As far as social media is concerned, I don't think an author should do it unless they enjoy it. For one, because as this recent article from The Atlantic tells us, Twitter may be essentially useless for driving traffic. But also because people, even over the internet, will be able to tell if someone is just there to sell them something and for no other reason. I hang out on Twitter because I enjoy bantering with my author friends and musing about cake. Because I'm already there, I post buy links and updated information about my authorial activity. Same goes for Facebook (though I use it mostly to keep track of family and real-life friends). I've gotten to have a reasonable presence over on /r/fantasy and I do that because I genuinely enjoy the community and have fun commenting from time to time. I do consider taking the extra time to respond to and interact with fans on all these platforms an extension of my work week, but again, if I wasn't finding it all rewarding and enjoyable I would stop.
As a side note, I've found on social media and in forum communities that being a generally likeable, self-aware person can sometimes be the quickest way to sell a book. I like to tell new authors that people don't mind if you haunt these corners of the web with the intent on selling books as long as you don't look like you're trying to sell books.
It's harder to say whether or not an author should bother with all the guest posts and the interviews. Some authors can write a guest post in an hour, while others take days, and with few exceptions no one is paying us directly for that content. I have no doubt that I've expanded my audience by getting people to take the chance on books because of my guest posts, but I have no idea how many times that's happened. Maybe one or two of you that reads this post will think all of this is very reasonable and decide to check out the Powder Mage Trilogy.
Or maybe you won't.
Regardless of all of this, self-promotion has become an integral part of the average author's work week.

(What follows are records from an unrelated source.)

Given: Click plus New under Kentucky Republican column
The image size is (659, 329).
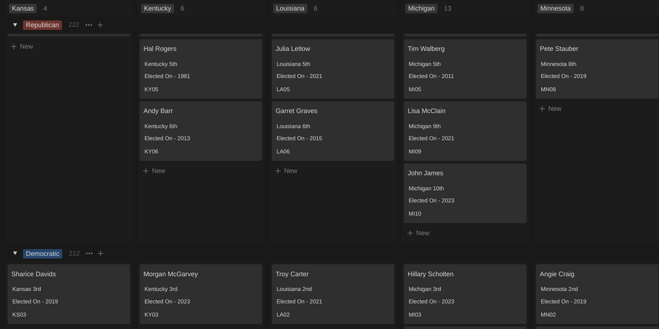Looking at the screenshot, I should point(154,171).
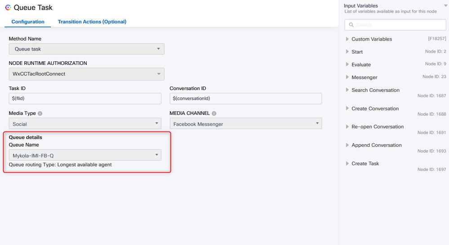449x245 pixels.
Task: Click the MEDIA CHANNEL info icon
Action: click(214, 113)
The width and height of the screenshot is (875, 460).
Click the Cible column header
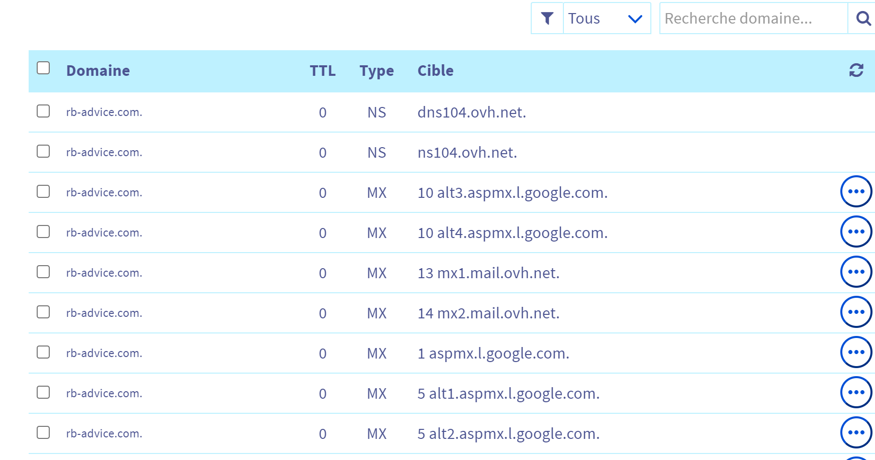(435, 71)
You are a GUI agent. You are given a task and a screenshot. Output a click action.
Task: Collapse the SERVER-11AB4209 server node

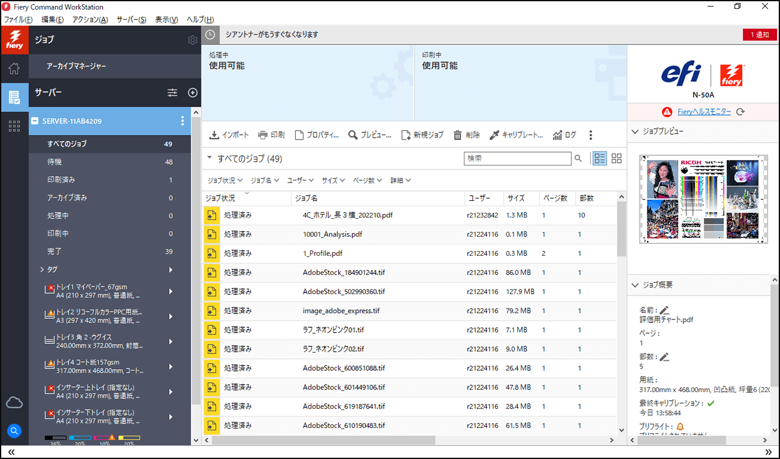point(35,121)
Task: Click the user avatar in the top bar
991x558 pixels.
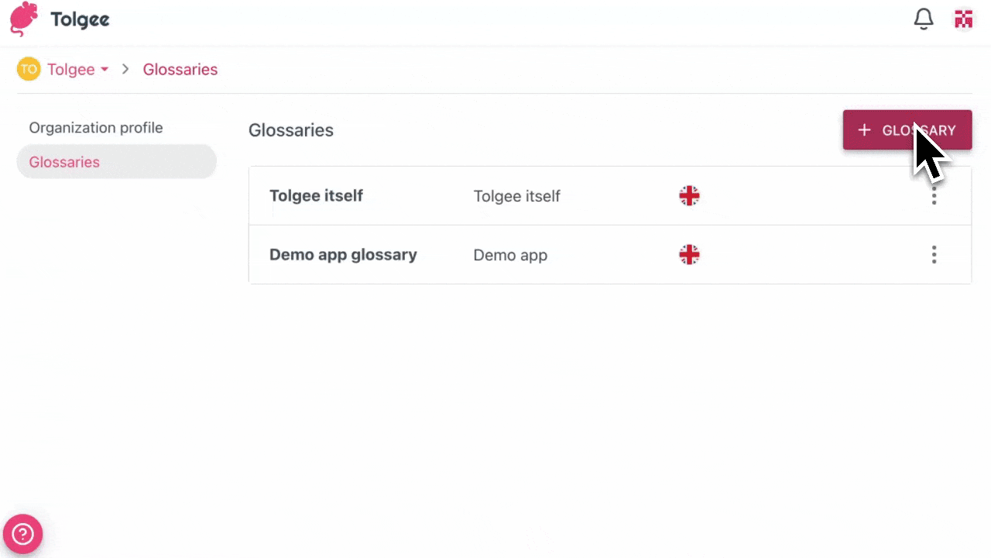Action: tap(963, 19)
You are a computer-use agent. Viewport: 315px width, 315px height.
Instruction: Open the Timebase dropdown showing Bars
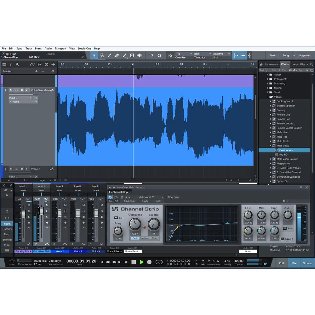pos(202,54)
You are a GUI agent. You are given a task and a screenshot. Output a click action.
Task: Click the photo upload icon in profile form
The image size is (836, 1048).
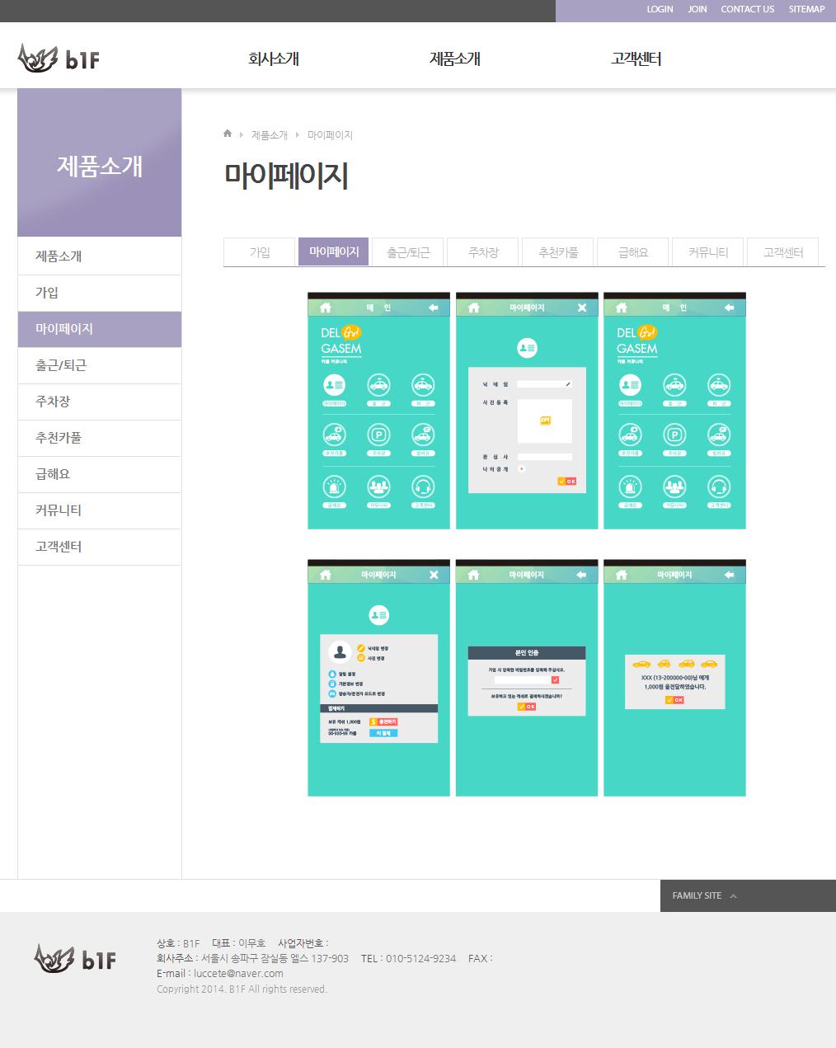click(x=545, y=421)
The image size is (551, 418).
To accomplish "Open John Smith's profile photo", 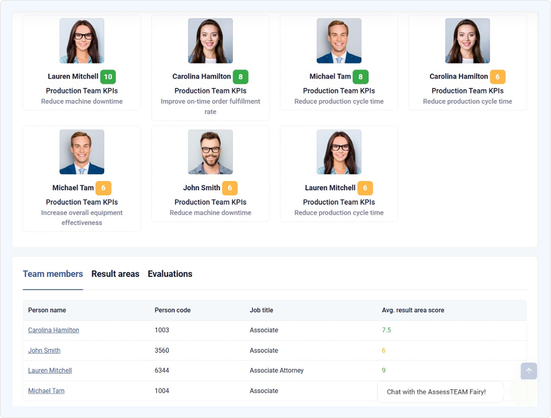I will point(210,152).
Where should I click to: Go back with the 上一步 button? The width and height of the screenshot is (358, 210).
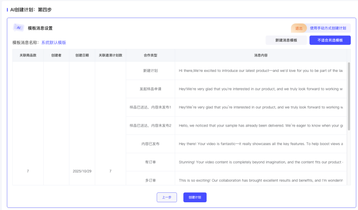click(167, 197)
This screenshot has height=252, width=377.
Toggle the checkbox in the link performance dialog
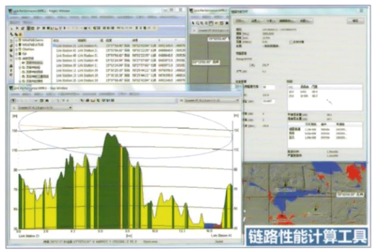point(291,42)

Mileage varies depending on the author and their ambition (do you want to chase down an interview in a local paper or NPR show?), but from the mega-bestsellers like GRRM going on late night TV all the way down to the brand new, small-advance author tweeting about their book to forty-six followers, it is an exercise that most authors get caught up in to some degree or another. And they have to decide exactly how much mental, emotional, and physical effort they put into it without ever knowing what they'll get back.